DNSSEC introduces a Delegation Signer (DS) record to allow the transfer of trust from a parent zone to a child zone. In order for DNSSEC to work, you must be able to add a DS record for your domain which appears in the DNS records in TLD name servers (the parent of the zone) in order to establish a chain of trust to your zone (the child zone). The DS record contains a hashed DNSKEY record containing the Key Signing Key (KSK), and acts as a pointer to the next key in the chain of trust.

DS record format

A typical DS record looks like the following in standard BIND format:

$ORIGIN example.com.
@ 3600 IN DS 2371 13 2 1F987CC6583E92DF0890718C42 
An anatomy of the DS Record @ 3600 IN DS 2371 13 2 1F987CC6583E92DF0890718C42 looks like the below:
Host Label TTL Record Class Record Type Key Tag Algorithm Digest Type Digest
example.com. 3600 IN DS 2371 13 2 1F987CC6583E92DF0890718C42
Host Label
It defines the hostname of a record and whether the hostname will be appended to the label. Fully qualified hostnames terminated by a period will not append the origin.

The time-to-live in seconds. It specifies how long a resolver is supposed to cache or remember the DNS query before the query expires and a new one needs to be done.

Record Class
Mainly 3 classes of DNS records exist:
  • IN (Internet) – default and generally what internet uses.
  • CH (Chaosnet) – used for querying DNS server versions.
  • HS (Hesiod) – uses DNS functionality to provide access to databases of information that change infrequently.
Record Type
The record format is defined using this field. Common record types are A, AAAA, CNAME, CAA, TXT etc. In the case of a DS record, the record type is DS.

Key Tag
A short numeric value which can help quickly identify the referenced DNSKEY-record.

The algorithm of the referenced DNSKEY-record.

Digest Type
Cryptographic hash algorithm used to create the Digest value.

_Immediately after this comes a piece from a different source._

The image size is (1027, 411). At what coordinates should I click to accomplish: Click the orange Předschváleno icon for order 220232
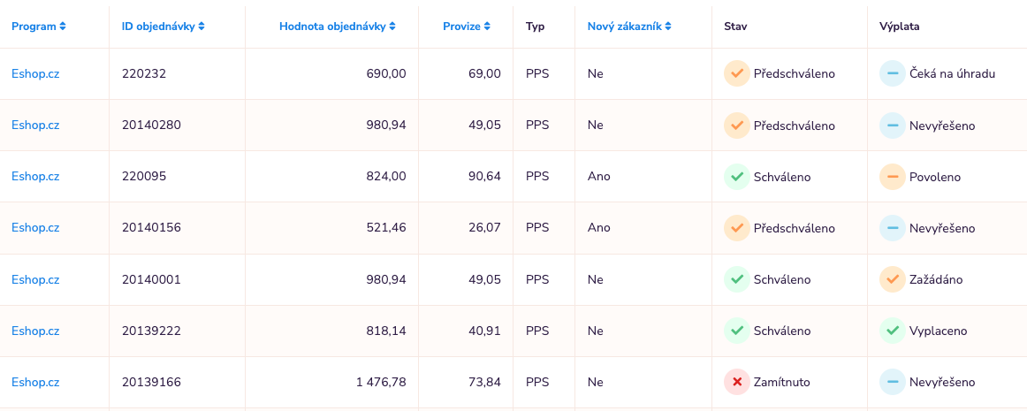[x=736, y=73]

A cryptographic hash value of the referenced DNSKEY-record.

How to add a DS record?

First you must enable DNSSEC at your DNS provider. If you are hosting your DNS with us, the DS record will be provided to you once you have DNSSEC enabled. You can then provide the DS record to your domain registrar to have them add the DS record for you at the TLD level. If your domain name is registered with us, you can open a ticket to have the DS record added.

DS record glossary

DNSSEC protects against forged DNS answers. DNSSEC protected zones are cryptographically signed to ensure the DNS records received are identical to the DNS records published by the domain owner.

Berkeley Internet Name Daemon - is the most commonly used DNS software on the Internet and Dynu observes BIND format.

RRset refers to resource record set. All the records with the same type are grouped into an RRset and this full RRset get digitally signed instead of individual DNS records. For example, if you have three TXT records for the same hostname relay.domain.com in the domain.com zone, the three TXT records will be bundled into a single TXT RRset. This is the first step towards securing a zone with DNSSEC.

ZSK (Zone-Signing Keys)
Each zone with DNSSEC enabled has a zone-signing key pair (ZSK): the private key and the public key. The private ZSK is used to create digital signatures for each RRset and the digital signatures are stored in the name server as RRSIG records. When a DNSSEC resolver requests a particular record type (e.g., TXT), apart from returning the TXT record itself, the name server also returns the corresponding RRSIG. The public ZSK is published as a DNSKEY record so that the resolver can then pull the DNSKEY record containing the public ZSK from the name server to verify against the RRSIG signature. The RRset, RRSIG, and public ZSK together can validate the response.

KSK (Key-Signing Keys)
The key-signing key is used to prevent the situation where the zone-signing key is compromised. The KSK validates the ZSK DNSKEY record in exactly the same way as the ZSK secure the RRSets. It signs the public ZSK (which is stored in a DNSKEY record), creating an RRSIG for the DNSKEY record. The public KSK is published in another DNSKEY record which can be used by resolvers to verify against the RRSIG.